Science magazine has a story suggesting that we retire the term prediabetes. They cite people who say the progression from prediabetes to diabetes is low (less than 2% per year or 10% in five years, rather than the 15% t0 30% that has been cited by the Centers for Disease Control and Prevention) and there are no drugs that specifically target prediabetes. So why worry people?

The Diabetes Prevention Program study, which ended in 2001, showed that those who received intensive lifestyle changes reduced their development of type 2 diabetes by 58 percent. But those patients received intensive counseling and support, which is too expensive to offer to every person diagnosed with prediabetes.

Metformin alone (850 mg twice a day) lowered diabetes incidence by 31 percent, but there was some disagreement over whether the drug really kept the patients from developing diabetes or whether the metformin simply masked any diabetes that developed.

These opponents of the idea of prediabetes also claim that prediabetes doesn't increase the risk of heart disease and argue that the costs of treating patients with prediabetes outweigh the benefits.

I understand their reservations, but I don't agree that we shouldn't warn people that they are on the track to diabetes. Patients are different, and there are always some who, when told they have prediabetes, will ask for a pill and not want to do anything about changing their habits. There are others who might like to eat a whole-food diet with lots of vegetables, but they can't afford it, or the stores in their area don't carry healthy foods.

But there are also patients who, if warned, will take serious steps to improve their health. A fascinating example of this is geneticist Michael Snyder, who found out as a result of an exhaustive genome and metabolic analysis that his blood glucose (BG) went very high after a viral infection, and when a doctor later said he had type 2 diabetes, he worked hard on diet and exercise and brought things back to normal.

Snyder recently published a paper on glucose spikes in nondiabetics. He says 70% of people with prediabetes will progress to overt diabetes.

So should motivated patients be denied early warnings just because other people won't do anything about their health?

And even if only 2% of patients per year progress to overt diabetes, if you're one of the 2%, wouldn't you want to be warned?

I also don't agree that prediabetes doesn't increase the risk of heart disease. I've seen studies saying that even A1c's considered normal increase the risk, but I didn't save them as I thought that was generally accepted. Here is one example.

One problem is that definitions of things like prediabetes and diabetes depend on where some group of physicians decide to put a cutoff point. It's not as if you're totally healthy until you reach that point and then suddenly you're sick. When I was diagnosed in 1996, the cutoff for diabetes was a fasting BG level of 140 mg/dL. Then that was reduced to 126. And fasting BG levels can change from day to day. Does that mean you can have diabetes on Wednesday when your fasting BG level was 127 but you were cured on Friday when it was 125?
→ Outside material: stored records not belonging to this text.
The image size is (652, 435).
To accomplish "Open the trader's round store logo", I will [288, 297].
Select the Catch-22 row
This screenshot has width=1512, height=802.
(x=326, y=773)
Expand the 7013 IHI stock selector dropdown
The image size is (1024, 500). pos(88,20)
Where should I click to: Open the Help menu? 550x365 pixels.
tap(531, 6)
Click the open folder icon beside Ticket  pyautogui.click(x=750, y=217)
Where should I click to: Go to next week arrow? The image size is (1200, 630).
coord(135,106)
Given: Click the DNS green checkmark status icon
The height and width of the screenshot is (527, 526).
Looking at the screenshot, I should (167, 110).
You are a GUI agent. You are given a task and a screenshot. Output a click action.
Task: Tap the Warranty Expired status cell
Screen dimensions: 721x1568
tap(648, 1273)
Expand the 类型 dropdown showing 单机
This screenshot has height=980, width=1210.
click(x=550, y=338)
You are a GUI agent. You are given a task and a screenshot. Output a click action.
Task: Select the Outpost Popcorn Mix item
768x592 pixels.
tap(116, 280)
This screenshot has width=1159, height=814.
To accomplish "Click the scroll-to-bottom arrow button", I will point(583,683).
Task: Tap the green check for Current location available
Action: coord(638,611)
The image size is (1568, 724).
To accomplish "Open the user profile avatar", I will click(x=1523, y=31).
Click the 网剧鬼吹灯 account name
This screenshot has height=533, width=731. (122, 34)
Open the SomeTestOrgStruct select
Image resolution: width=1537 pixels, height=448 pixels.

Today the A1c is often used for diagnosis, but that too is not an exact method. When I've had A1c tests at two different sites, they often don't agree.

 So should we retire the term prediabetes?

When I was diagnosed, the term prediabetes didn't exist. Instead you were said to have impaired glucose tolerance if your BG levels went higher than normal after meals and impaired fasting glucose if they were high when you got up. Both categories were combined into the prediabetes term. I think it's less important what you call it than having a physician who will warn you if all is not well and then help you prevent diabetes, or who will refer you to someone else who can do this.

I think the term prediabetes probably has a bigger impact on the patient than something like impaired glucose tolerance so the patient will be motivated to do something about it. Most people who are diagnosed with diabetes are overweight, and most people who are overweight have been trying to lose weight off and on for years. A diagnosis of prediabetes can be the kick in the pants they need to take the weight loss seriously.

Regardless of whether or not you agree about dumping the term prediabetes, the article in Science is a good summary of how professional organizations can disagree about diagnostic criteria, how those who specify those criteria often receive large amounts of money from drug companies, and how attitudes change through the years.